Please give the lines from the one containing "Click the 'reserved" up to and including the one containing "Action: pyautogui.click(x=220, y=44)" as a JSON list of strings, one string per line, with blank lines left out.

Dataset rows
-- START --

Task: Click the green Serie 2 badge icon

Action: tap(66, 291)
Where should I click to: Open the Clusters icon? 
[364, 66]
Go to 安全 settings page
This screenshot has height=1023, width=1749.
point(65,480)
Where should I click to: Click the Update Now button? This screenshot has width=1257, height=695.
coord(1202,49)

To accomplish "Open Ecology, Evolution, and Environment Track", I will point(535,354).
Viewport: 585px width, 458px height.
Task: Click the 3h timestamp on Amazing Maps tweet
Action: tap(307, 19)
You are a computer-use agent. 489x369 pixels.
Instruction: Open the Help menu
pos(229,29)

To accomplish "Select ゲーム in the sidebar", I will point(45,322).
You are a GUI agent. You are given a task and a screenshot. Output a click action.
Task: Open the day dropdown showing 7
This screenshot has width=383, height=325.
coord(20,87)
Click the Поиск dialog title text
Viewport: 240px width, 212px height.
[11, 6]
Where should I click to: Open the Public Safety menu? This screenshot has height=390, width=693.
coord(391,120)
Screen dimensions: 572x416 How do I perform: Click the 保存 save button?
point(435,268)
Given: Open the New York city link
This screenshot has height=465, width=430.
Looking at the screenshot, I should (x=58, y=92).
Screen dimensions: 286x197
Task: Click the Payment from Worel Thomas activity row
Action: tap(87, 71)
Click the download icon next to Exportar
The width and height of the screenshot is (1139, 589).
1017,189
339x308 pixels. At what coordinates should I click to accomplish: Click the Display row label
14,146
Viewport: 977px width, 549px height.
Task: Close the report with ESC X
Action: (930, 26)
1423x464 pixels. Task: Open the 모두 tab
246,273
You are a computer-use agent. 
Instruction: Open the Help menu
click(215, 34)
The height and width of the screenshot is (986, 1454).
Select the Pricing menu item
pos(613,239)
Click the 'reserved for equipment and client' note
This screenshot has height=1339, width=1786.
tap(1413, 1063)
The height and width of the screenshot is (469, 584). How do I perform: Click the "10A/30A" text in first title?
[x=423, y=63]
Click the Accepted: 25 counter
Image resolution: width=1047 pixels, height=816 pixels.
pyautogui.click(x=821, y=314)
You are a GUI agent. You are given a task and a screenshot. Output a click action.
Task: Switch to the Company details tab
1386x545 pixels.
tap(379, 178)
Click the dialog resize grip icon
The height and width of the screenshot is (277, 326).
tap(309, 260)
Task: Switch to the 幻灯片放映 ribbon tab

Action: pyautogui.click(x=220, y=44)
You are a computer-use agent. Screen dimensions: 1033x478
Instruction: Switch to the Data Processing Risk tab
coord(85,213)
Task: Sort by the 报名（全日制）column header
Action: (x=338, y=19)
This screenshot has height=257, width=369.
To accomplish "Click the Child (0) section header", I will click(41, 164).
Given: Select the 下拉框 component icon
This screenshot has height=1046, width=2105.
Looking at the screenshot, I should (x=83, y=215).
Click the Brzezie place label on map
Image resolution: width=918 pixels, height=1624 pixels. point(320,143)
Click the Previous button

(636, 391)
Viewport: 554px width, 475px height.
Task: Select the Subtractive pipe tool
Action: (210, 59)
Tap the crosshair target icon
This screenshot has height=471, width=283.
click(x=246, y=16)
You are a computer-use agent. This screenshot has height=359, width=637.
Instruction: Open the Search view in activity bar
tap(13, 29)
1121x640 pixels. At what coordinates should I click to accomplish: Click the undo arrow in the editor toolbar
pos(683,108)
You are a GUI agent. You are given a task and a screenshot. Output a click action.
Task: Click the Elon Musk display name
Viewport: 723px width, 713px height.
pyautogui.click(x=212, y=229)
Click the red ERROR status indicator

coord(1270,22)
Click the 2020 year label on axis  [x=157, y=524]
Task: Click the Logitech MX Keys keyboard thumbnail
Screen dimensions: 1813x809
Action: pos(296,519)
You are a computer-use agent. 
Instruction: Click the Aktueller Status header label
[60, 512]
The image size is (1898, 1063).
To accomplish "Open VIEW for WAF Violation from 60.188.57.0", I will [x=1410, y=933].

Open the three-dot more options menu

-- END --

→ **Solved problem**:
[
  "Click the 'reserved for equipment and client' note",
  "This screenshot has height=1339, width=1786.",
  "tap(1413, 1063)",
  "The height and width of the screenshot is (469, 584). How do I perform: Click the \"10A/30A\" text in first title?",
  "[x=423, y=63]",
  "Click the Accepted: 25 counter",
  "Image resolution: width=1047 pixels, height=816 pixels.",
  "pyautogui.click(x=821, y=314)",
  "You are a GUI agent. You are given a task and a screenshot. Output a click action.",
  "Task: Switch to the Company details tab",
  "1386x545 pixels.",
  "tap(379, 178)",
  "Click the dialog resize grip icon",
  "The height and width of the screenshot is (277, 326).",
  "tap(309, 260)",
  "Task: Switch to the 幻灯片放映 ribbon tab",
  "Action: pyautogui.click(x=220, y=44)"
]